*** Source data ***

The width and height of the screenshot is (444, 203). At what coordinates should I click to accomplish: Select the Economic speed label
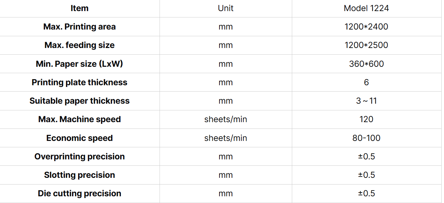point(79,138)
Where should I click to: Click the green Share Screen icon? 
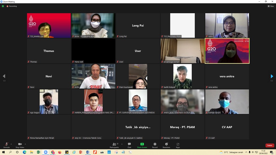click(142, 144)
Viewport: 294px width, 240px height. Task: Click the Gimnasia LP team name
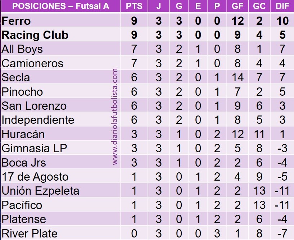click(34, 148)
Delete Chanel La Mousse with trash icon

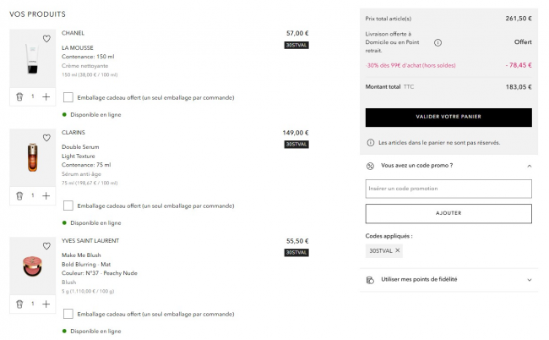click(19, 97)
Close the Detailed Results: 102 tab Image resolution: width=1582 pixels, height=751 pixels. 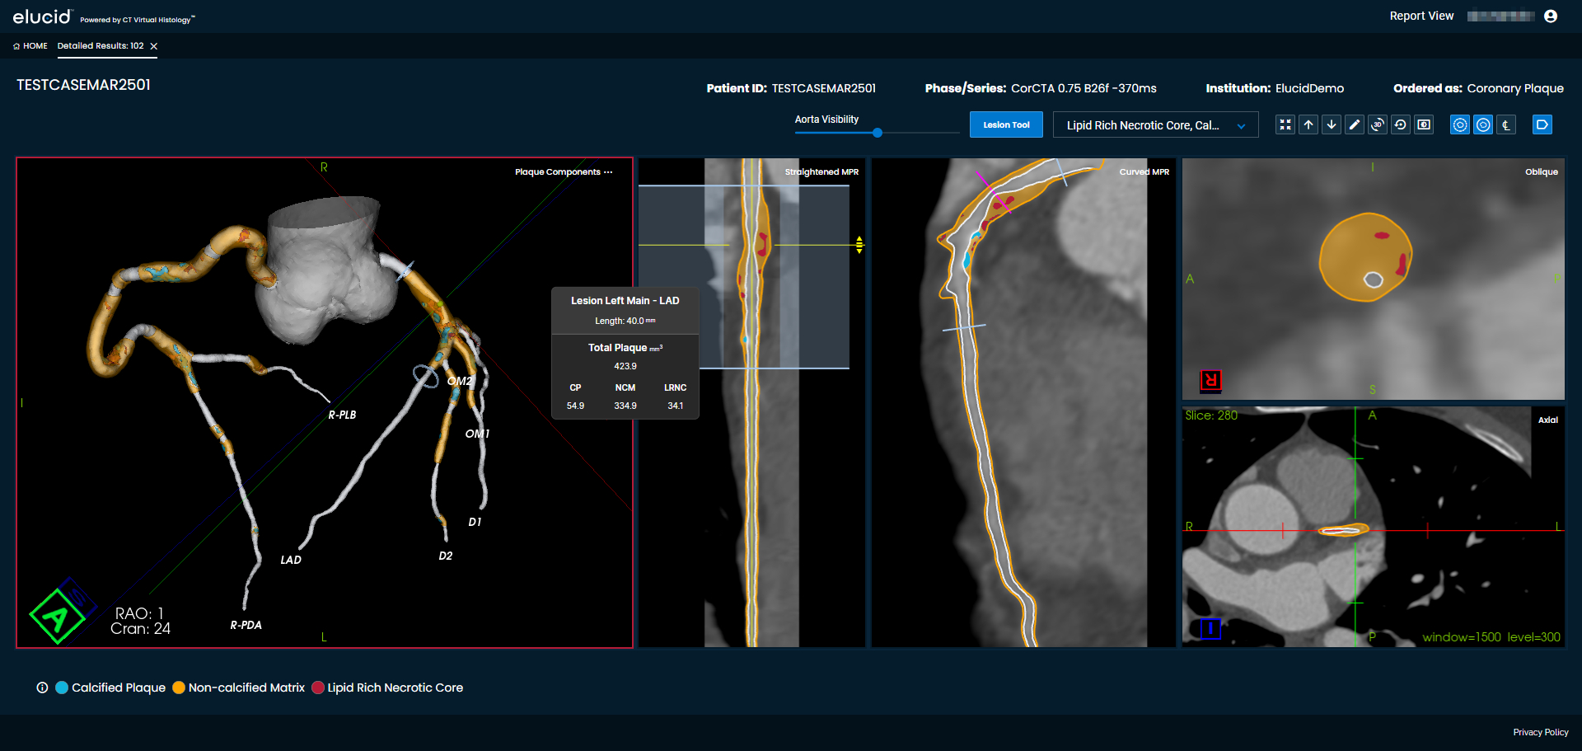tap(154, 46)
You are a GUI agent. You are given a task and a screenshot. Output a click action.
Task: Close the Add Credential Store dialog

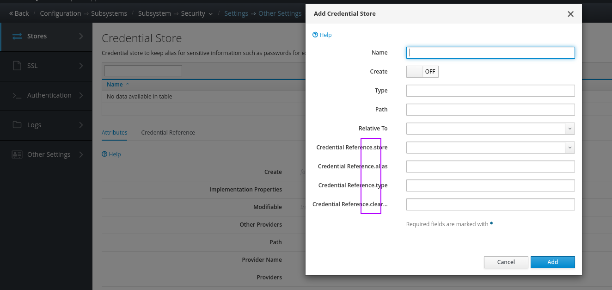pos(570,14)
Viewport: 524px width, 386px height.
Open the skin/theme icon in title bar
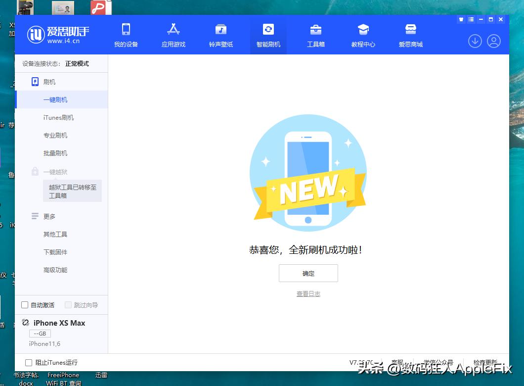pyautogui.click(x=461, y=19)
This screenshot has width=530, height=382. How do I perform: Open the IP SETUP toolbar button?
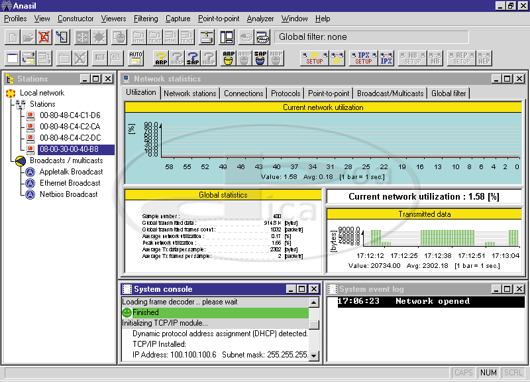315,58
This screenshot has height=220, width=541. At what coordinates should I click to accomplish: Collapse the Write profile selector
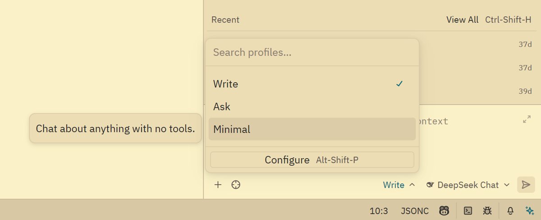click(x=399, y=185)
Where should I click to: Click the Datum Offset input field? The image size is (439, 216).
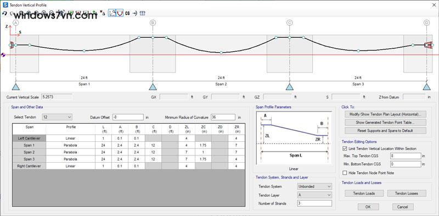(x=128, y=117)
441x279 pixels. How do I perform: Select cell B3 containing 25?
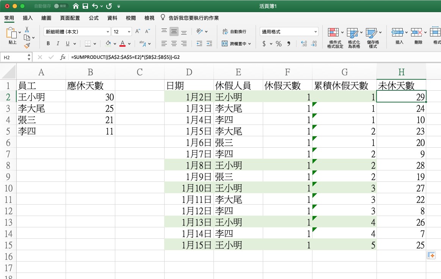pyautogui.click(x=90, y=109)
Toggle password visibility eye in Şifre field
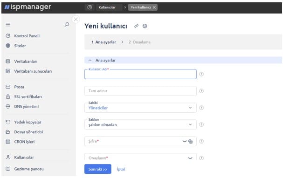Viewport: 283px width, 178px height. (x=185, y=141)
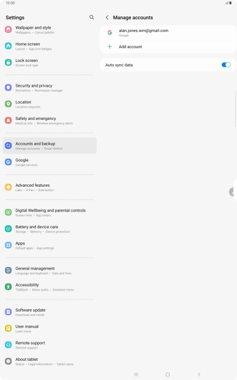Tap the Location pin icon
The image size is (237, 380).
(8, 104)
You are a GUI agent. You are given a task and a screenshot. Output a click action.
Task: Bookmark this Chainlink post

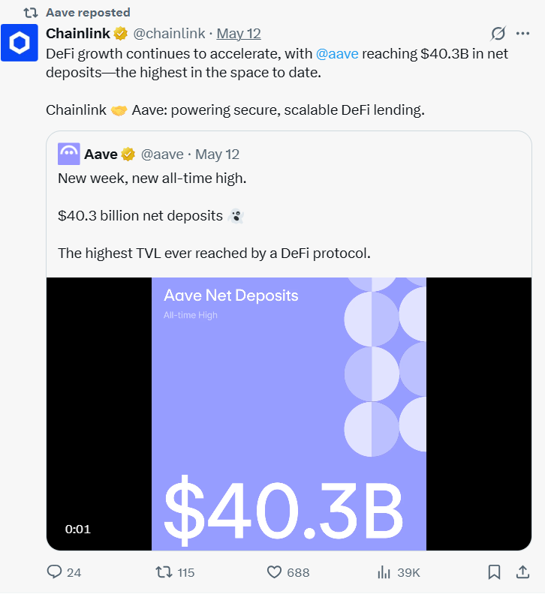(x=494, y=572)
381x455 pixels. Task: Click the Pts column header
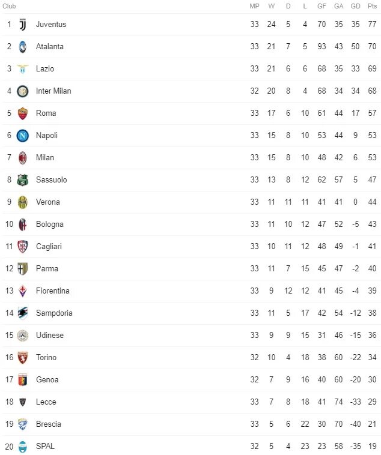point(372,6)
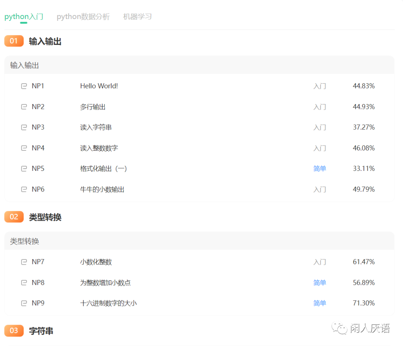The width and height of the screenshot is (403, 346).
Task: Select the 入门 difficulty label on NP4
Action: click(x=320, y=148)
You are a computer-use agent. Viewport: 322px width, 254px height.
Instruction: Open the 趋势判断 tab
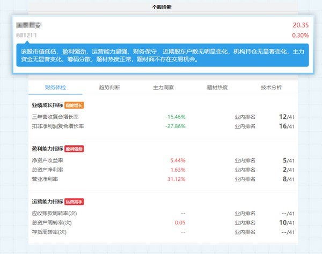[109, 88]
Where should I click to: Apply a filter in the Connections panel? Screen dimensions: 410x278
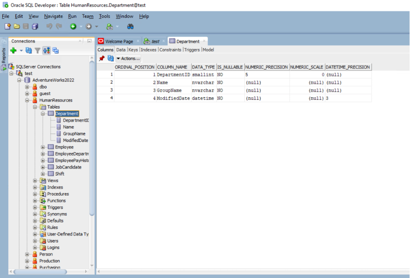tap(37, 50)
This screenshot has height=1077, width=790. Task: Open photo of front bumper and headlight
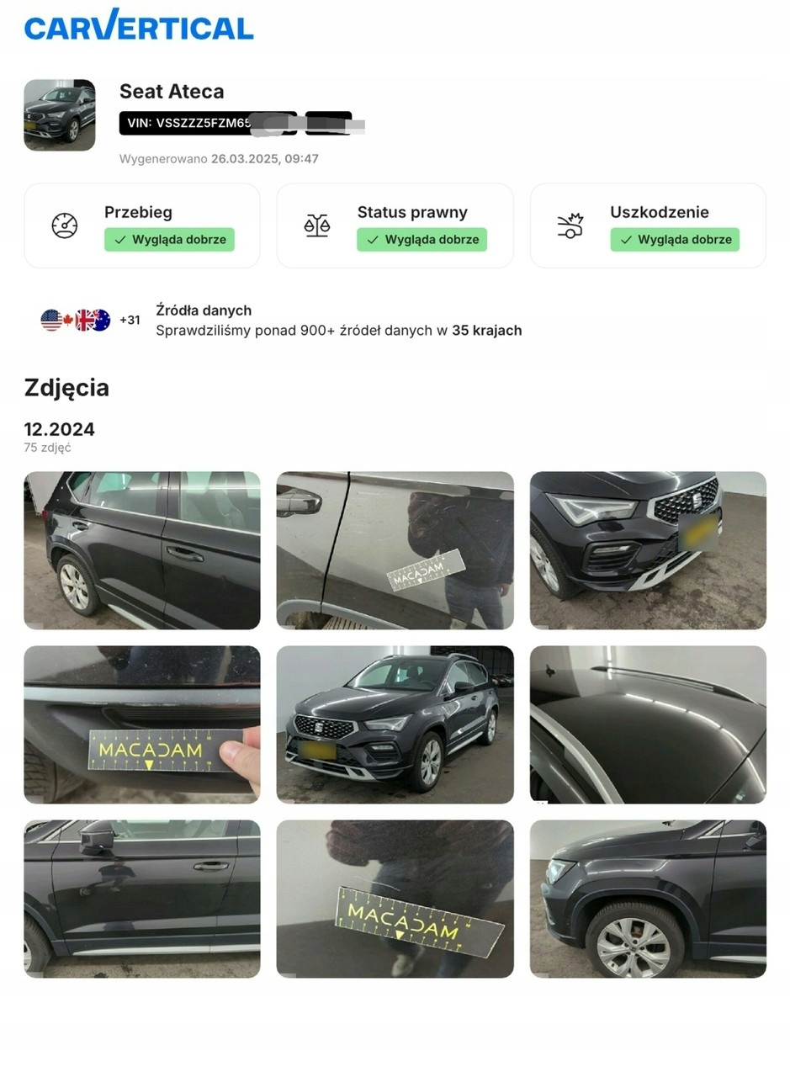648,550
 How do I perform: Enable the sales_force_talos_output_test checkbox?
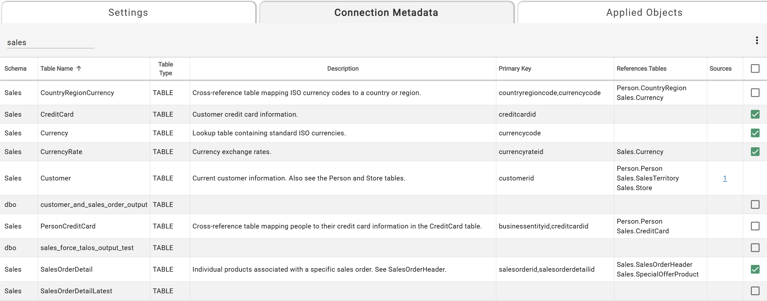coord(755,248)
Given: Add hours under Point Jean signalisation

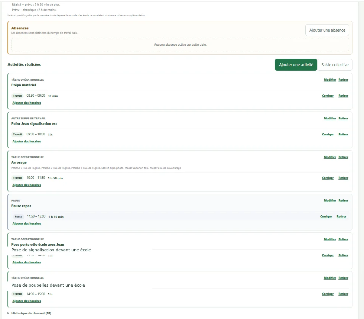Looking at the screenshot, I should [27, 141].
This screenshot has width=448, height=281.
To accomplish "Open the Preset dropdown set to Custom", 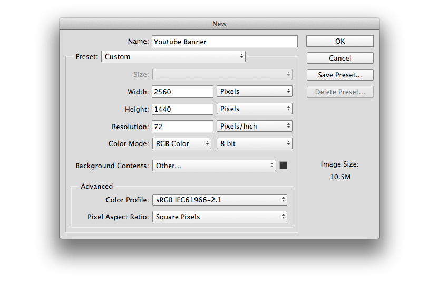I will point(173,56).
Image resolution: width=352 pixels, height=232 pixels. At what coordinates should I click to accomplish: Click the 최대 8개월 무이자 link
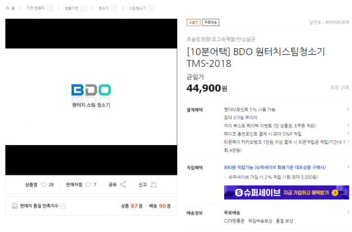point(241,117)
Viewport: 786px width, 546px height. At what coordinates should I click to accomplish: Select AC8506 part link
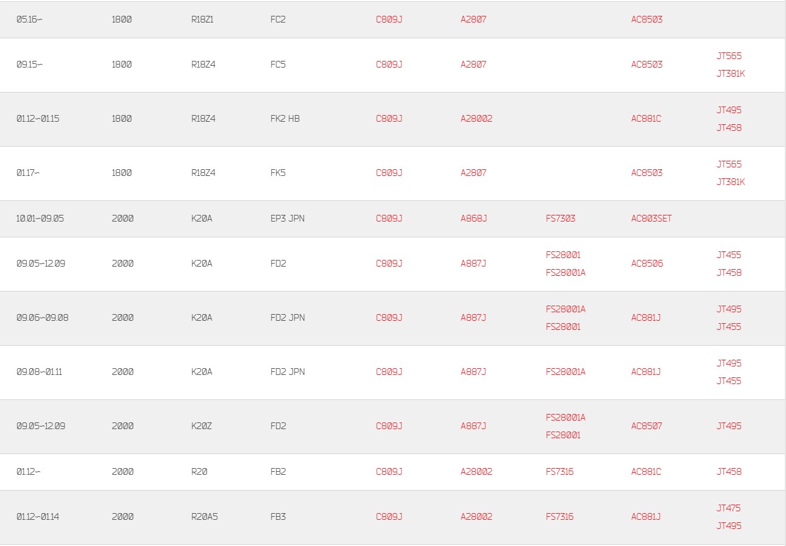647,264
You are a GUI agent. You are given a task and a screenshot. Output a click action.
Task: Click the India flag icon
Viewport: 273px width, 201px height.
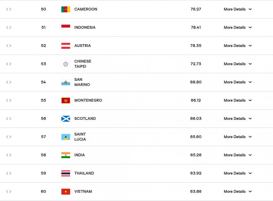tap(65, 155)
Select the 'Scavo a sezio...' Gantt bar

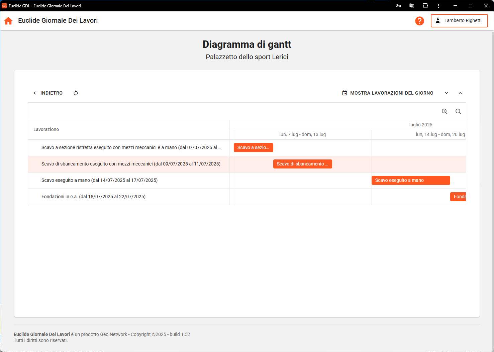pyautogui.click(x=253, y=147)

***

● Prompt
What you need to copy is the run of lines from the one holding "Viewport: 273px width, 201px height." through the end of the data, exactly and only, both ends included, pictures omitted.

● Output of the exercise
Viewport: 273px width, 201px height.
tap(65, 155)
Select the 'Scavo a sezio...' Gantt bar

pyautogui.click(x=253, y=147)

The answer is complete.